Active Expression

A week ago today, an 80 year-old lady named Ruth Kligman passed away. A painter and artists’ muse all her life, Kligman will forever be remembered in the history of art as the sole survivor of the 1956 car crash that killed Jackson Pollock, her lover at the time.

Kligman was 26 when she first met Pollock in 1956 (he was 44, estranged from his wife and losing his battle with alcoholism). Kligman recalled in her book Love Affair: A Memoir of Jackson Pollock, that he looked “tired out, sad … his body seemed as though it couldn’t stand up on its own.” Only a few months later Kligman was riding with Pollock when he, intoxicated, ran the car off the road and flipped it. The crash killed Edith Metzger (a friend of Kligman’s) and himself. Kligman was thrown clear of the car and seriously injured.

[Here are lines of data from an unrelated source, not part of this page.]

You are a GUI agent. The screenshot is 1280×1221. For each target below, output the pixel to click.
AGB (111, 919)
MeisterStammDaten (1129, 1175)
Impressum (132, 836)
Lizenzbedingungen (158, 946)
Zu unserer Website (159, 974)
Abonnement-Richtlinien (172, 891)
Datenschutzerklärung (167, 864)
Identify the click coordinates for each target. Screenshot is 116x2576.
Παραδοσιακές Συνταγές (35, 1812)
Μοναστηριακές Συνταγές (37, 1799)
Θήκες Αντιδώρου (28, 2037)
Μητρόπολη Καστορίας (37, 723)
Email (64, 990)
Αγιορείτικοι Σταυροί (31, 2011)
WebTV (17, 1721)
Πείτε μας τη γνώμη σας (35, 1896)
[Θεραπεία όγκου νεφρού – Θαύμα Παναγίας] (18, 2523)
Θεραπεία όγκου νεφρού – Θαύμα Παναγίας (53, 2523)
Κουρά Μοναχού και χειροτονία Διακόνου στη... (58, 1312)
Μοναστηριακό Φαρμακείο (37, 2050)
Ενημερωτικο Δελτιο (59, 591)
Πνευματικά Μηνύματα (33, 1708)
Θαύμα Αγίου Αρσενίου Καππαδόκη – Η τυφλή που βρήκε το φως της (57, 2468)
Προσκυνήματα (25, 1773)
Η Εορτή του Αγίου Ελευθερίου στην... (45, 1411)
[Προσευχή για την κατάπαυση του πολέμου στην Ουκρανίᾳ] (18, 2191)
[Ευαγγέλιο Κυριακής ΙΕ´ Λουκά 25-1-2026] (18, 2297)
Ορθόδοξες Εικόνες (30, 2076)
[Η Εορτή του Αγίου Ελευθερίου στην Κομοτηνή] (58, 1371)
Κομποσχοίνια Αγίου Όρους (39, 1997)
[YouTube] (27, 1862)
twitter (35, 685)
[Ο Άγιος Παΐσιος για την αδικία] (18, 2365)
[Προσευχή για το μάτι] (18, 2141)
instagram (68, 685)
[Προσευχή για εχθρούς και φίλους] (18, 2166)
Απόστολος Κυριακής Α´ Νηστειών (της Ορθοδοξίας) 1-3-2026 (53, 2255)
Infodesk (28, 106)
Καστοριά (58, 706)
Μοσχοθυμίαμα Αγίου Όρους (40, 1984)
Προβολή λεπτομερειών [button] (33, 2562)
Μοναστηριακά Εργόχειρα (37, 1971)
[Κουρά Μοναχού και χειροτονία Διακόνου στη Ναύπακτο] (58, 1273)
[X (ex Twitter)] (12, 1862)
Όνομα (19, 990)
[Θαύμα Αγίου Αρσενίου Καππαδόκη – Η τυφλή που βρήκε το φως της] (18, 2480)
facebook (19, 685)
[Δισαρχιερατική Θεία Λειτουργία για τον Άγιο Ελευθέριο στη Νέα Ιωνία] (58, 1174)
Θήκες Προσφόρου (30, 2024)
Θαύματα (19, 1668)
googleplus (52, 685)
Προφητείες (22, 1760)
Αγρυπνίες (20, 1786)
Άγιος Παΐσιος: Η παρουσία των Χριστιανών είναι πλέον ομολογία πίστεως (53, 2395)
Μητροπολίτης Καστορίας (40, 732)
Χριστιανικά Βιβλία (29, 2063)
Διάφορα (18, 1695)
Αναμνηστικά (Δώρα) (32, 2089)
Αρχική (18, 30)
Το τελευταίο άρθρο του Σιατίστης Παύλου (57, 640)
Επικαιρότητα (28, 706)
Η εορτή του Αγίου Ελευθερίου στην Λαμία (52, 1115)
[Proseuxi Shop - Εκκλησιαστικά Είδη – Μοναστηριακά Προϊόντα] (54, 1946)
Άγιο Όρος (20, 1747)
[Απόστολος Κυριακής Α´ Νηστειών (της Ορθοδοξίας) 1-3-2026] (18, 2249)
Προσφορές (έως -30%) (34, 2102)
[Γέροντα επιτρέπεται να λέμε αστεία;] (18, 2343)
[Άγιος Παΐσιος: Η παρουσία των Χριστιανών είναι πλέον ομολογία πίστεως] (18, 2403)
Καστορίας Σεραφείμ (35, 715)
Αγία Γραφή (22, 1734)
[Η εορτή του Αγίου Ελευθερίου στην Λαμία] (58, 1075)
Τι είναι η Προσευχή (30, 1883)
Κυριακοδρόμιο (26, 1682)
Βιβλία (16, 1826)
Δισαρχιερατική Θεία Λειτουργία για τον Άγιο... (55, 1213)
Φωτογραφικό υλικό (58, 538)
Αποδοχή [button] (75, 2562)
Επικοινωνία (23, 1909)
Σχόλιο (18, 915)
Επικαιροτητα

Kligman’s passing brings back Pollock’s own demise and sudden death, which have added a harsh mystique to his status over the years. Born in the rural west, Pollock (1912 – 1956) studied art in New York and became a leading Abstract Expressionist. It was in 1947  that he started making the drip paintings that made his name and revolutionized the way a painting was supposed to be made. Ditching the easel, Pollock tacked unprimed canvases to the floor in a barn at his East Hampton home. Using enamel house paints (oils weren’t fluid enough), he literally poured them from the can, or dripped them with sticks or hardened brushes.

Pollock had been painting in this drip style for three years when he made Number 1, 1950 (Lavender Mist). It represents a high point of what came to be called his Action Painting. It’s huge (221 x 300 cm) and shows how Pollock overturned the idea of composition. In making this, he’d move around and over the canvas, flicking his wrist and arm, shaking his whole body in free gesture. Every inch of the canvas becomes a record of a physical encounter. Long, curved lines, tick-like flicks and bleeding splats lead the eye. Some areas suggest chaos and chance while others indicate order and design. This “all-over” style – where no part of the picture is more significant that any other – creates a mass of restless, eddying energy that engulfs the spectator. Here, it looks like Pollock applied the black paint first, a sticking-out skeleton over which he added subsequent shades. The intricately woven webs of white, grey and peach evoke great banks of lavender wafting in the sun.

Pollock wanted to find a technique for his age and was taken by the idea of automatism – that is, abandoning conscious control of a picture. He said: “when I am in my painting, I am not aware of what I am doing.” It seems that this free and unrestrained aspect of his art came to be reflected in his wild and reckless life (excessive drinking, high-speed driving). In the short time Pollock worked on Action Paintings (he abruptly abandoned the drip style in 1951), he diverted the path of painting forever. And yet despite his fame (he was dubbed Jack the Dripper by Time magazine, and Life magazine suggested he was “the greatest living painter in the United States”), he seems never to have found peace or happiness for himself. At least it seems that his young lover Ruth Kligman would have been able to empathize: she always maintained that she knew better than most how truly hard the life of an artist is.

One Response to “Active Expression”

  • Maz:

    Interesting! Should we also abandon conscious control in looking at this too! The painting has a title which indicates to me an effort to guide the interpretation of the work!